* EXERCISE TEXT:
Fully insured group health plans that are due a rebate from the insurance carrier
Due Date Details
The MLR standard is 80 percent in the small group market or 85 percent in the large group market (or the percentage set by state law). Note that this year’s rebates reflect group policy results from 2019 which ended before the COVID-19 pandemic began.
Insurers that fail to meet the MLR standard are required to rebate (refund) the excess premium back to their policyholders by 9/30.
No filing requirement.
Who Gets It?
Employers with fully insured group health plans
Get The Details
The Patient Protection and Affordable Care Act’s (PPACA) minimum Medical Loss Ratio (MLR) provisions require insurers to provide rebates to group health plans purchasing insurance, if the issuer does not spend a minimum percentage of the premium on medical claims and certain quality improvement initiatives. Depending on the employer and plan type, those rebates will come in the form of a premium credit or reduction (sometimes through a so-called “premium holiday”), or lump-sum reimbursement (via cash or check). Employers are then tasked with determining the proper use of an MLR rebate while also considering the related federal tax consequences.

* WORK TASK A: In the text on medical loss ratio rebates, what is the MLR standard in the large group market?
* WORK TASK B: In the text on medical loss ratio rebates, give again the passage starting with "Employers with fully" and going on through "federal tax consequences.".
* WORK TASK C: Carry on the text about medical loss ratio rebates from its last sentence.

Saved entries:
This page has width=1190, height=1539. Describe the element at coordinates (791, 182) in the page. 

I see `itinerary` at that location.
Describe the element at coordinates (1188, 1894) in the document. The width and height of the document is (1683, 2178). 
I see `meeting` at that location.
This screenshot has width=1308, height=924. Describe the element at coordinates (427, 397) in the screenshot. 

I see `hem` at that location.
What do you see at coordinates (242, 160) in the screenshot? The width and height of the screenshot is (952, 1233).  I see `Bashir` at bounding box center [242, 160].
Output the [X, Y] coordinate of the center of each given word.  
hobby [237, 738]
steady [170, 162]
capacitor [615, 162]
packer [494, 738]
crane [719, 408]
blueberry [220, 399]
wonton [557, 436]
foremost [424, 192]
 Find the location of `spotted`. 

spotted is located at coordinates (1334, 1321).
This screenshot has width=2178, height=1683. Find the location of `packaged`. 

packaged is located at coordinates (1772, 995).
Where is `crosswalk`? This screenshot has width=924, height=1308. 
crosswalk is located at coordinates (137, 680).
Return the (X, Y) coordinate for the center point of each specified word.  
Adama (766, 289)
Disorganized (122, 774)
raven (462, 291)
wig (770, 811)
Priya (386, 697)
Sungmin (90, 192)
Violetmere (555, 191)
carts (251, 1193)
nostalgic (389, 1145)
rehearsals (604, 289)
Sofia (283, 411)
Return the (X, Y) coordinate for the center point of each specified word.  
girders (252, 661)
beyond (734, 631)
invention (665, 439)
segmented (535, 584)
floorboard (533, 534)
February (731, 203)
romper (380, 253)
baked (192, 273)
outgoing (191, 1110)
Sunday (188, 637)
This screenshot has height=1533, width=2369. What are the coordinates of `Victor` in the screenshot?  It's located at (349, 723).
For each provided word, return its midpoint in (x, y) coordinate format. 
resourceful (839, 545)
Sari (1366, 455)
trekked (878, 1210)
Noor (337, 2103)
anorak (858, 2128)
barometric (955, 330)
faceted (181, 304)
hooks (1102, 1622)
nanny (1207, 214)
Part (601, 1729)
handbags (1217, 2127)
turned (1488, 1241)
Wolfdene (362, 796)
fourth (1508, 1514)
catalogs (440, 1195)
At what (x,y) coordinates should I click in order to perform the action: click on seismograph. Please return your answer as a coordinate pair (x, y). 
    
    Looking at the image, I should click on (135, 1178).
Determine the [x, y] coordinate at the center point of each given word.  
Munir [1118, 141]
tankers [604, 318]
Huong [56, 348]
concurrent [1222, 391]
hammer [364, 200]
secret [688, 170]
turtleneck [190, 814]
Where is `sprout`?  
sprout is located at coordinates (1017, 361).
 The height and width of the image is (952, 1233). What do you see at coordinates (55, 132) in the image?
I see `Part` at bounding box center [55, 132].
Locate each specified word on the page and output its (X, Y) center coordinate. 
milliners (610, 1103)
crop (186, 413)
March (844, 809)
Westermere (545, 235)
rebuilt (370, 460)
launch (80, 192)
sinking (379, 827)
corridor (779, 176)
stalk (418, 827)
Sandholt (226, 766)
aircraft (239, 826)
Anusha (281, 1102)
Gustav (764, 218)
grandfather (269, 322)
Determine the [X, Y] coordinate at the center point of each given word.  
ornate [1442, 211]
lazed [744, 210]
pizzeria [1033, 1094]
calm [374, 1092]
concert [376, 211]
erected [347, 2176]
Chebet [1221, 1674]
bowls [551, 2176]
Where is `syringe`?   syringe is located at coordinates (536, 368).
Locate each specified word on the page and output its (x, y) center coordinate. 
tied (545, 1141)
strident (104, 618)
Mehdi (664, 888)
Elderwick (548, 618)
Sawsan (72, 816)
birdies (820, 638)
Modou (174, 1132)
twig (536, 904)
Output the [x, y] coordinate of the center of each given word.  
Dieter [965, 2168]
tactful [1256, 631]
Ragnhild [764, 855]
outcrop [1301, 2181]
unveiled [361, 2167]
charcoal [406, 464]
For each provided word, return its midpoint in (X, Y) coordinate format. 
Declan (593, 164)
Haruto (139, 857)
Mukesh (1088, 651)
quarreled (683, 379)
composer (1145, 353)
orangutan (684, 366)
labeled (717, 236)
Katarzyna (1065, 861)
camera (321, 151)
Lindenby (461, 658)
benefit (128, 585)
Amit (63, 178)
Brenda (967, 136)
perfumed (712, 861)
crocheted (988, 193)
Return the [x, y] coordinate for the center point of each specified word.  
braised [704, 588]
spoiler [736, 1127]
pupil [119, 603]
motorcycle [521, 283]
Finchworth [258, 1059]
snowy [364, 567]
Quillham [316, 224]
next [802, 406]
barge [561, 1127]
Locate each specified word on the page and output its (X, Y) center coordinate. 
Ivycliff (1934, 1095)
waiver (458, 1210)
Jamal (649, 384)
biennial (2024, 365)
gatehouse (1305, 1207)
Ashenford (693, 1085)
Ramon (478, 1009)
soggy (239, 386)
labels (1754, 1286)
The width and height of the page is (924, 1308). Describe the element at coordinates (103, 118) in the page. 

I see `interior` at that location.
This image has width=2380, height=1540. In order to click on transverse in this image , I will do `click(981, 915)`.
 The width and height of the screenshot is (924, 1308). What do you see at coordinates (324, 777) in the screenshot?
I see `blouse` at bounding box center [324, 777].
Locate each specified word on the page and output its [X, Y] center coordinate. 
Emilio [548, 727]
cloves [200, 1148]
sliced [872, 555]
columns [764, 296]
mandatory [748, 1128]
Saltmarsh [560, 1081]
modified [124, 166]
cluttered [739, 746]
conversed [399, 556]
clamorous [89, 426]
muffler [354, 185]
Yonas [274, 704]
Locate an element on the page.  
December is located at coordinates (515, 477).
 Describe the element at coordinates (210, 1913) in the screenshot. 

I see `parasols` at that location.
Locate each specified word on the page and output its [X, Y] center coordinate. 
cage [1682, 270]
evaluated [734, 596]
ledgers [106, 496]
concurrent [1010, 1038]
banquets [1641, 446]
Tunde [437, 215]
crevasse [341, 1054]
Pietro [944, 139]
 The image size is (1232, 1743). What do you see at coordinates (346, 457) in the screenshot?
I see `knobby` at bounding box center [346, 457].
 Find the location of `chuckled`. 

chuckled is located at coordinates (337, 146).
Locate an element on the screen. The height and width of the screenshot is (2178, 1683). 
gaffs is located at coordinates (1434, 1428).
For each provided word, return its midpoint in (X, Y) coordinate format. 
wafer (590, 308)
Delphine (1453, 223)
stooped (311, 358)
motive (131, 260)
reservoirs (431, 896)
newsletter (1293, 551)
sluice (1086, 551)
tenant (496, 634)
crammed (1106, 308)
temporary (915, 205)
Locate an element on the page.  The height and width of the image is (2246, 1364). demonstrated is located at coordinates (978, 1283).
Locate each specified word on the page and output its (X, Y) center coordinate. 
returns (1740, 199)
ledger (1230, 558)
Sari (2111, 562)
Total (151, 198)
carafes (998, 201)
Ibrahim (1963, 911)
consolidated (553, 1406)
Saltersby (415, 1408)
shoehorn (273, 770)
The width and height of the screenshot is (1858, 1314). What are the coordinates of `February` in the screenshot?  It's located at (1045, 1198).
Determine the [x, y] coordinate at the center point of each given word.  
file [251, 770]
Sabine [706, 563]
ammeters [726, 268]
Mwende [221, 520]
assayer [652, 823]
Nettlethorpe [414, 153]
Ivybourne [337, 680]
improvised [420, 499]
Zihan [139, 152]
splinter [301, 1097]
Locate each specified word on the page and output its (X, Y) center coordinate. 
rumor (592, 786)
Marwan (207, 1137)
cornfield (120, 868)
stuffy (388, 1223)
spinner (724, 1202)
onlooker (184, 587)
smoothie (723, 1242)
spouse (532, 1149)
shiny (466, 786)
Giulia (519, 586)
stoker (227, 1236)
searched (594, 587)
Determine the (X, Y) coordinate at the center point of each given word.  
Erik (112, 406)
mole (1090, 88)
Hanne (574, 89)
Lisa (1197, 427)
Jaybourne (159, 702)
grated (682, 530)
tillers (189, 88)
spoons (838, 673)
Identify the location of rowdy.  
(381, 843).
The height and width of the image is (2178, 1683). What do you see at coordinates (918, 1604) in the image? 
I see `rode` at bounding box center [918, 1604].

* OUTPUT A: 85 percent, or the percentage set by state law.

* OUTPUT B:
Employers with fully insured group health plans
Get The Details
The Patient Protection and Affordable Care Act’s (PPACA) minimum Medical Loss Ratio (MLR) provisions require insurers to provide rebates to group health plans purchasing insurance, if the issuer does not spend a minimum percentage of the premium on medical claims and certain quality improvement initiatives. Depending on the employer and plan type, those rebates will come in the form of a premium credit or reduction (sometimes through a so-called “premium holiday”), or lump-sum reimbursement (via cash or check). Employers are then tasked with determining the proper use of an MLR rebate while also considering the related federal tax consequences.

* OUTPUT C:
Under the Health Care Reform law, HMOs and insurers must now pay medical loss ratio rebates to policyholders if they do not meet MLR standards. For individuals and small groups, the standard is 80 percent. For large groups, it is 85 percent. These rebates are due by September 30 of each year and are based off of the previous year’s claims.
Medical loss ratio rebates apply only to insured plans and all funds are paid to the policyholder rather than the employees who are enrolled in the plan. The MLR provision of the Affordable Care Act applies to all licensed health insurers, including health maintenance organizations and commercial health insurers. It is important to remember that self-funded plans in which an employer or plan sponsor pays for health care benefits directly are not considered insurers. This means that employers who use self-funded plans are not subject to the MLR provision.
Many insurance companies spend a substantial portion of consumers’ premium dollars on administrative costs and profits, including executive salaries, overhead, and marketing.
The Affordable Care Act requires health insurance issuers to submit data on the proportion of premium revenues spent on clinical services and quality improvement, also known as the Medical Loss Ratio (MLR). It also requires them to issue rebates to enrollees if this percentage does not meet minimum standards. The Affordable Care Act requires insurance companies to spend at least 80% or 85% of premium dollars on medical care, with the rate review provisions imposing tighter limits on health insurance rate increases. If an issuer fails to meet the applicable MLR standard in any given year, as of 2012, the issuer is required to provide a rebate to its customers.